A street in Pingyao, a UNESCO World Heritage-listed ancient town in Shanxi province, in September 2012. Zhan Yan / Xinhua 

He was speaking at the ongoing annual session of the people's congress, the province's top legislature.

According to Wu, the zone will cover 11 counties in Jinzhong, as well as eight other cities and counties administrated by the provincial capital Taiyuan, and the prefecture-level city Luliang.

The provincial government will introduce policies covering land and finance, he said.

Jinzhong is famous for its cultural resources. The city hosts 15 national-level intangible cultural heritage and 44 nationally protected cultural relics, said Wei Mingxi, a deputy to the congress, and former head of Pingyao county, listed as a UNESCO World Heritage Site for its old town in 1997.

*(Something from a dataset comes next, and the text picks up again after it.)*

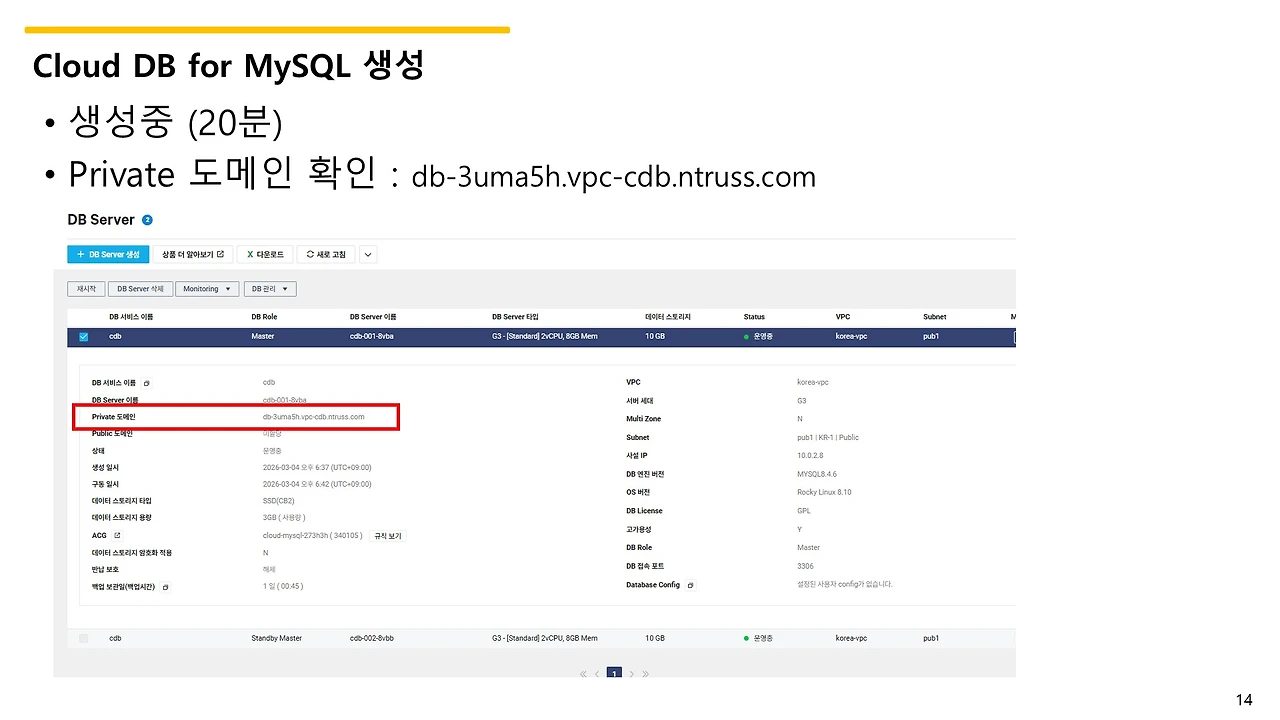This screenshot has height=720, width=1280.
Task: Open the 상품 더 알아보기 link
Action: pos(193,255)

The establishment of the Jinzhong cultural ecological protection zone is part of the coal-rich province's strategy to develop its culture industry and transform its industries, he said.

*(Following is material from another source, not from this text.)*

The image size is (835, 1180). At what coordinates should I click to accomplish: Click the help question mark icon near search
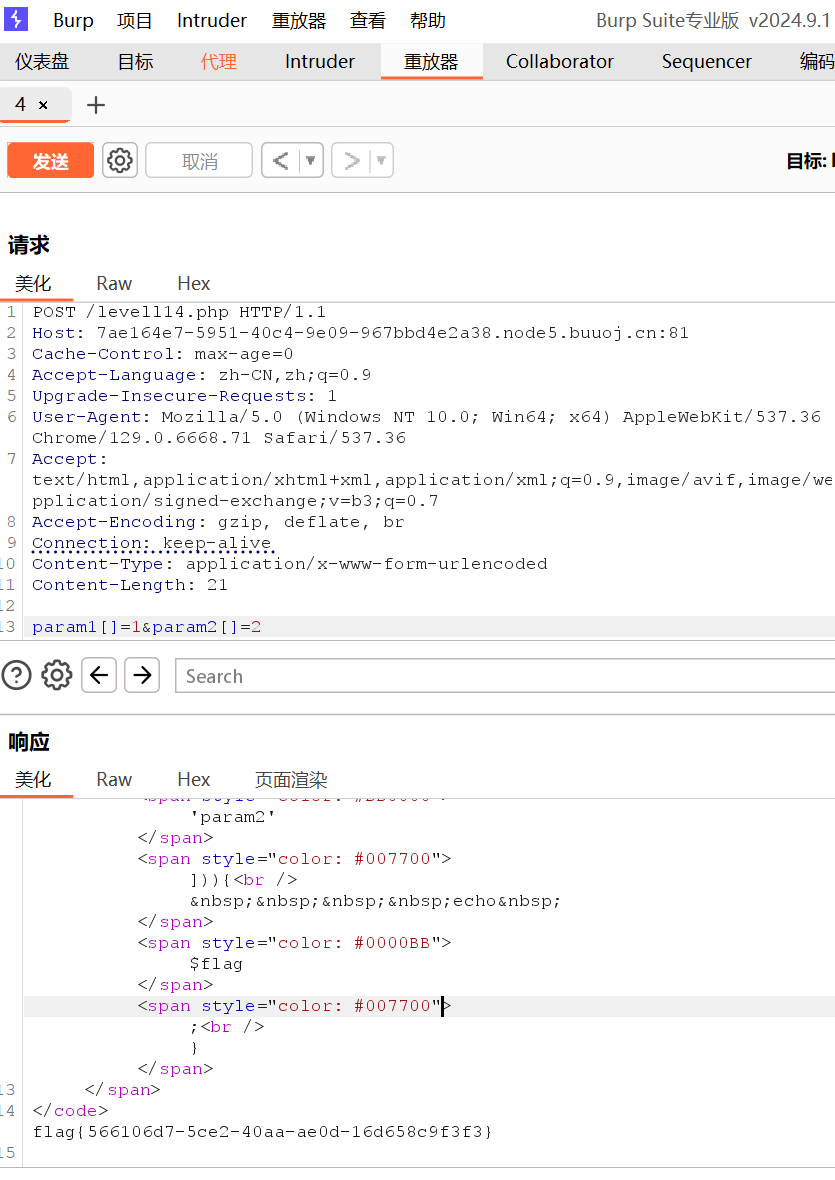coord(16,675)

Planning for the zone is complete and has been approved by the Ministry of Culture, Wu said on Sunday.

According to Shanxi Evening News, the protection zone will develop 15 cultural tourism projects, with total investment reaching 30 billion yuan ($4.82 billion).

In 2010, the ministry listed the province's central area among the 10 national-level cultural ecological protection zones.

The ministry said in a statement in February 2010 that vocational schools and colleges in those protection zones should be involved to preserve intangible cultural heritage as well as traditional culture, and called for public participation.

Wu called for more training in preservation skills because the city has numerous intangible cultural heritage.

At Pingyao Vocational School such courses are already teaching people how to protect traditional culture, he said.

As part of the government's support programs, a higher education center will be built in Jinzhong. About 10 universities for 146,000 students and teachers are expected to be on the campus, he said.

Guo Hong, a researcher at the Chinese Academy of Culture Heritage, said he feels vocational training courses are a good way to preserve the intangible cultural heritage.

However, Guo said education programs became less attractive to students if employment may be a problem for the graduates. He said the government should make efforts to promote the programs.